> _Activity_: An exact copy of the data is required. No picture may appear in it.

> _Provided records_:

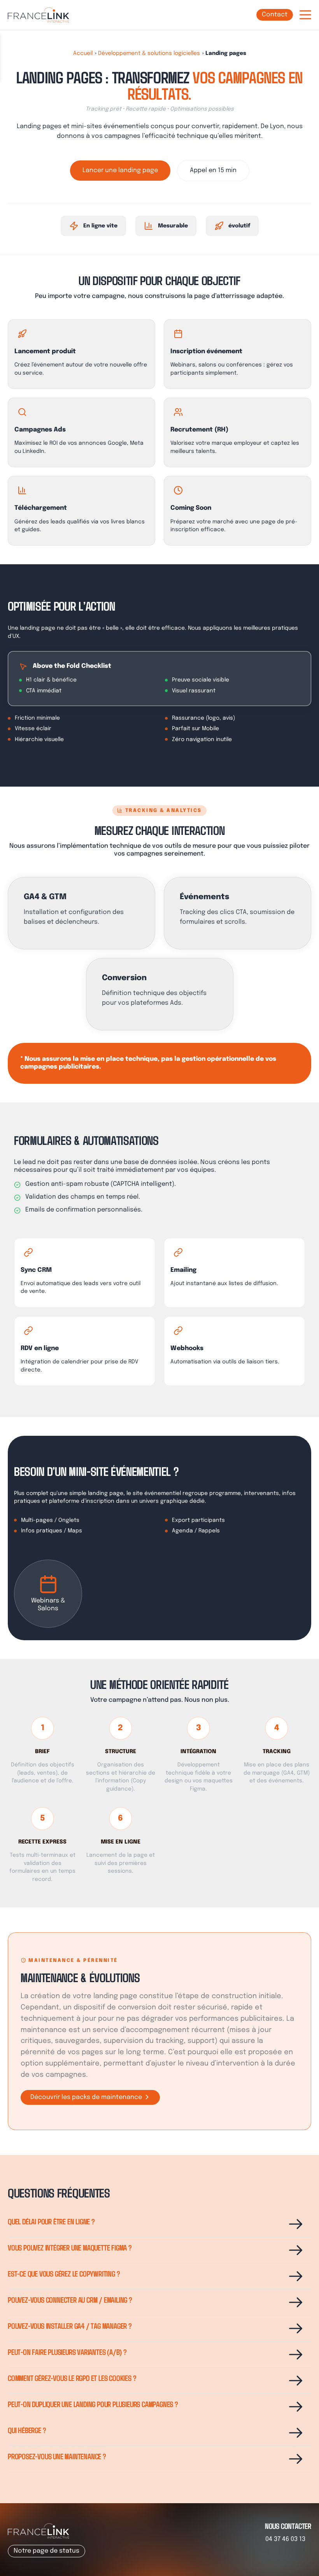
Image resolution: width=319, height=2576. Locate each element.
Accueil (83, 53)
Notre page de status (46, 2551)
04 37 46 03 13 (285, 2539)
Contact (274, 14)
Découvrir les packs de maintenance (87, 2097)
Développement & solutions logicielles (149, 53)
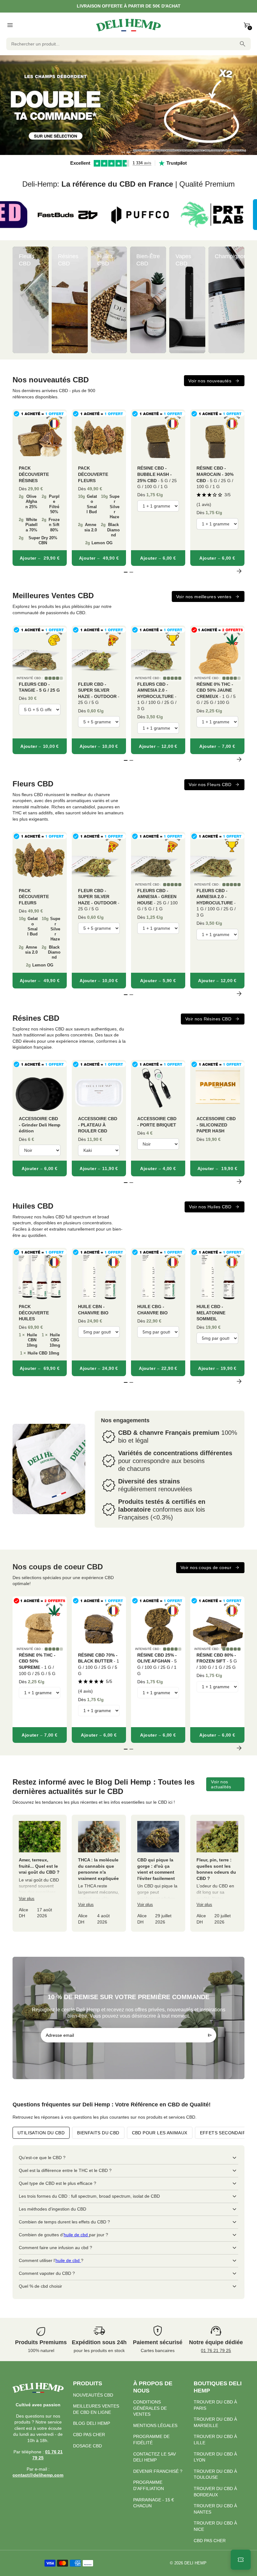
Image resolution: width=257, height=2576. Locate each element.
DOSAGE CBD (87, 2445)
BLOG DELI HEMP (91, 2423)
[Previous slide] (18, 300)
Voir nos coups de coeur (206, 1567)
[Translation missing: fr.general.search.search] (242, 44)
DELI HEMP (195, 2563)
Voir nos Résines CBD (208, 1018)
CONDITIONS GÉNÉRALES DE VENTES (150, 2408)
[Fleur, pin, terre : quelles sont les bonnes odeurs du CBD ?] (217, 1873)
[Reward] (241, 2560)
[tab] (126, 760)
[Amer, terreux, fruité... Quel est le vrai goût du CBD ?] (40, 1873)
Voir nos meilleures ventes (203, 596)
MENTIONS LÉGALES (155, 2425)
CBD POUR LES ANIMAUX (159, 2132)
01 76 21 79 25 (216, 2350)
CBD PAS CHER (89, 2434)
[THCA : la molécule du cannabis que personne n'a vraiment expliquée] (99, 1873)
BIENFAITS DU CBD (98, 2132)
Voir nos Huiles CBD (210, 1206)
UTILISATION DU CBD (41, 2132)
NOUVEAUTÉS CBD (93, 2395)
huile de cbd (76, 2234)
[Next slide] (238, 300)
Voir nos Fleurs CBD (210, 784)
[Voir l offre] (128, 105)
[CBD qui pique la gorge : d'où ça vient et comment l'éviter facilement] (158, 1873)
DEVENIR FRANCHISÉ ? (157, 2471)
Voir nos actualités (221, 1784)
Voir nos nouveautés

> _Solution to this exercise_:
Image resolution: width=319, height=2576. Locate each element.
Accueil (83, 53)
Notre page de status (46, 2551)
04 37 46 03 13 (285, 2539)
Contact (274, 14)
Découvrir les packs de maintenance (87, 2097)
Développement & solutions logicielles (149, 53)
Image resolution: width=257, height=2576. Locate each element.
DOSAGE CBD (87, 2445)
BLOG DELI HEMP (91, 2423)
[Previous slide] (18, 300)
Voir nos coups de coeur (206, 1567)
[Translation missing: fr.general.search.search] (242, 44)
DELI HEMP (195, 2563)
Voir nos Résines CBD (208, 1018)
CONDITIONS GÉNÉRALES DE VENTES (150, 2408)
[Fleur, pin, terre : quelles sont les bonnes odeurs du CBD ?] (217, 1873)
[Reward] (241, 2560)
[tab] (126, 760)
[Amer, terreux, fruité... Quel est le vrai goût du CBD ?] (40, 1873)
Voir nos meilleures ventes (203, 596)
MENTIONS LÉGALES (155, 2425)
CBD POUR LES ANIMAUX (159, 2132)
01 76 21 79 25 (216, 2350)
CBD PAS CHER (89, 2434)
[THCA : la molécule du cannabis que personne n'a vraiment expliquée] (99, 1873)
BIENFAITS DU CBD (98, 2132)
Voir nos Huiles CBD (210, 1206)
UTILISATION DU CBD (41, 2132)
NOUVEAUTÉS CBD (93, 2395)
huile de cbd (76, 2234)
[Next slide] (238, 300)
Voir nos Fleurs CBD (210, 784)
[Voir l offre] (128, 105)
[CBD qui pique la gorge : d'où ça vient et comment l'éviter facilement] (158, 1873)
DEVENIR FRANCHISÉ ? (157, 2471)
Voir nos actualités (221, 1784)
Voir nos nouveautés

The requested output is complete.